■ Required task
Put every line of the material below into a numbered list, skipping blank lines. Leave the pictures out of your answer.

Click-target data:
════════

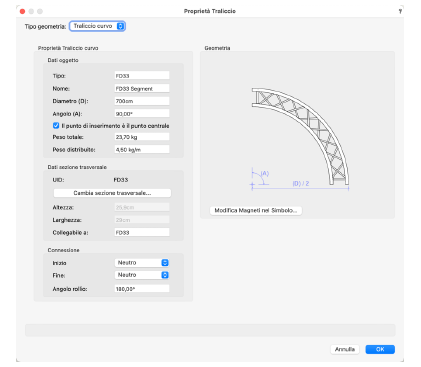Click the Peso distribuito field
This screenshot has width=421, height=367.
click(142, 150)
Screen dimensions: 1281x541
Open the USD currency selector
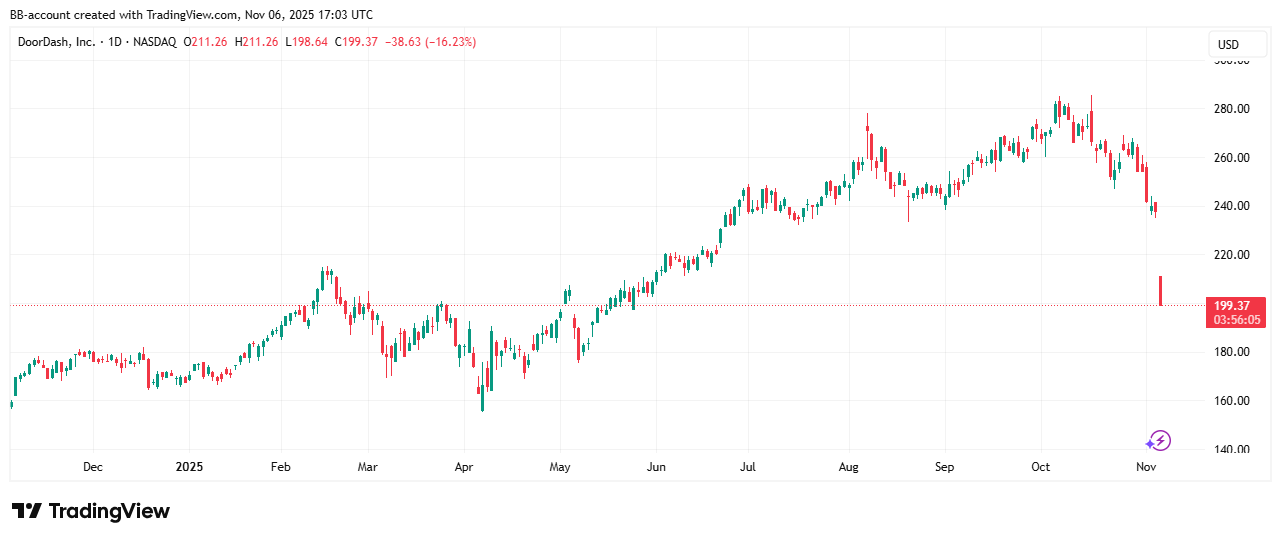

════════

■ Finished exercise
1. Click the Peso distribuito field
2. This screenshot has width=421, height=367.
3. click(142, 150)
4. Screen dimensions: 1281x541
5. Open the USD currency selector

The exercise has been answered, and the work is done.